● EXERCISE TEXT:
..............................
Since the back is involved in almost every move a person makes, discomfort there can be particularly annoying. Relief for back pain is the second most common reason Americans head to the doctor (colds and flu are first). While pain can happen anywhere in the back, the lower region is most susceptible because it supports much of the body’s weight.
Preventing back pain
Unfortunately, office life can irritate and promote back pain. Sitting at a desk is a main culprit, as the body cannot tolerate constantly being in the same position. Be sure to stretch, walk around or change activities every 20 minutes or so. When you are sitting, don’t hunch forward to see the computer or material on your desk. (If you do so to see better, a trip to the eye doctor may be in order.) If you don’t already have an adjustable office chair that supports your lower back and helps maintain correct posture, get one. Since back pain is one of the most common reasons for missing work, make sure staff members are adequately equipped, too.
Other measures for a healthy back include:
• Regular, low-impact, aerobic exercises (e.g., walking, swimming)
..............................
● DATASET CONTENT:

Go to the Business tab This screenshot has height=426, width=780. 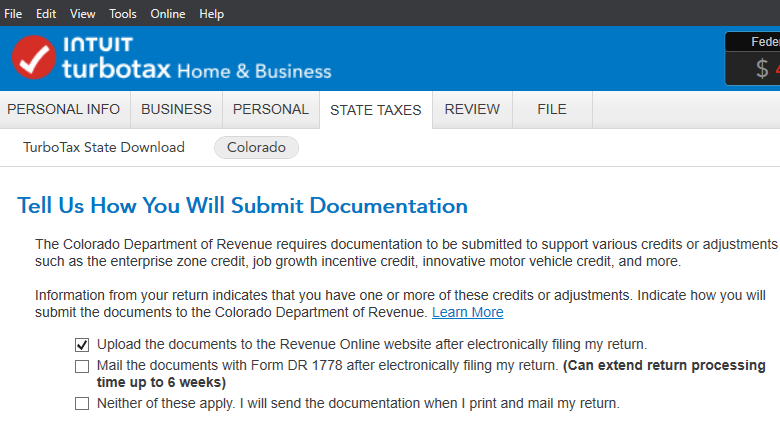(x=176, y=109)
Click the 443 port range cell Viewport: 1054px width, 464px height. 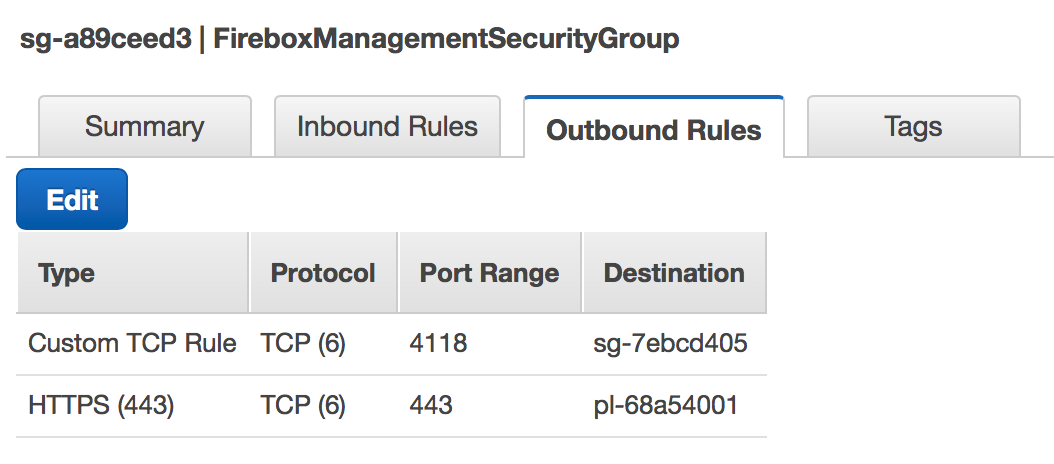pyautogui.click(x=431, y=406)
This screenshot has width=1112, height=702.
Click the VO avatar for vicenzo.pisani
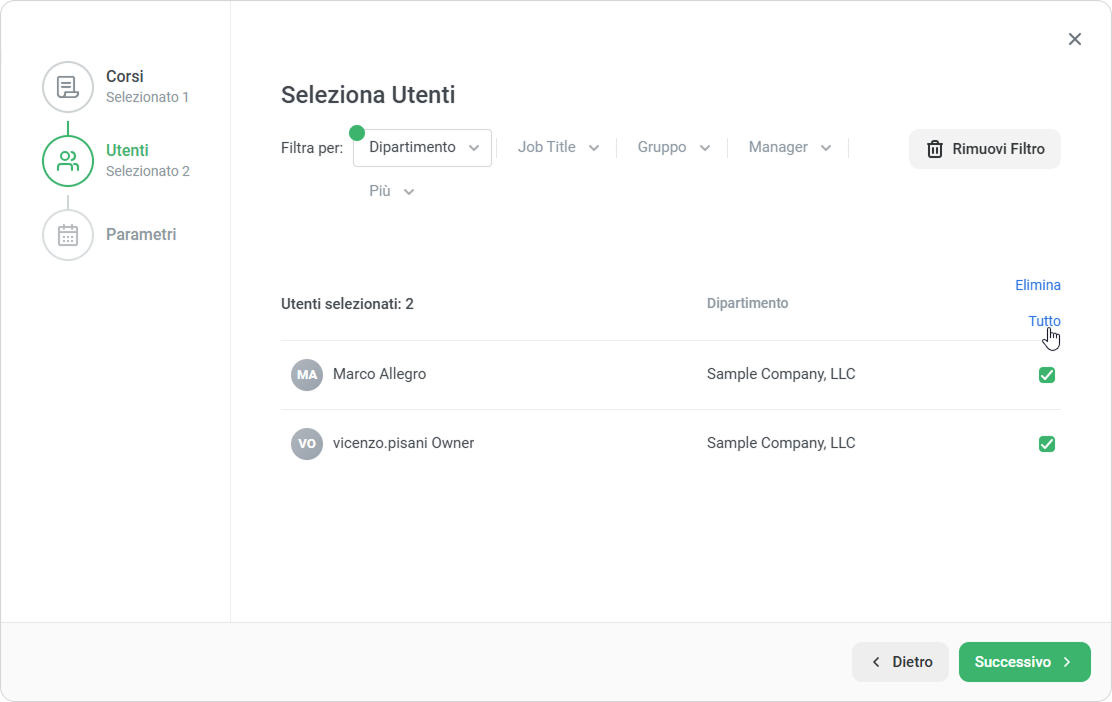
..............................
● TASK INSTRUCTIONS:
1 - Reproduce the back pain passage between "Preventing back pain" and "adequately equipped, too.", inclusive, swapping "desk" for "workstation".
2 - Write the next part of the back pain passage, picking up after its final line.

● SOLVED PROBLEMS:
1 -
Preventing back pain
Unfortunately, office life can irritate and promote back pain. Sitting at a workstation is a main culprit, as the body cannot tolerate constantly being in the same position. Be sure to stretch, walk around or change activities every 20 minutes or so. When you are sitting, don’t hunch forward to see the computer or material on your workstation. (If you do so to see better, a trip to the eye doctor may be in order.) If you don’t already have an adjustable office chair that supports your lower back and helps maintain correct posture, get one. Since back pain is one of the most common reasons for missing work, make sure staff members are adequately equipped, too.

2 -
• Core-strengthening exercises
• Losing excess weight
• Lifting with your legs—keep your back straight and bend only at the knees
When pain begins, try over-the-counter relief such as ibuprofen or acetaminophen. Apply heat or ice to the painful area. (The U.S. National Library of Medicine says to use ice for the first 48 to 72 hours, then use heat.) Sleep in a curled-up, fetal position with a pillow between your legs. If you sleep on your back, place a pillow or rolled towel under your knees to relieve pressure. Mayo Clinic suggests visiting a doctor if the pain is constant or intense, spreads down one or both legs (especially if the pain extends below the knee), causes weakness or tingling in one or both legs, is accompanied by unexplained weight loss, or occurs with swelling or redness on your back.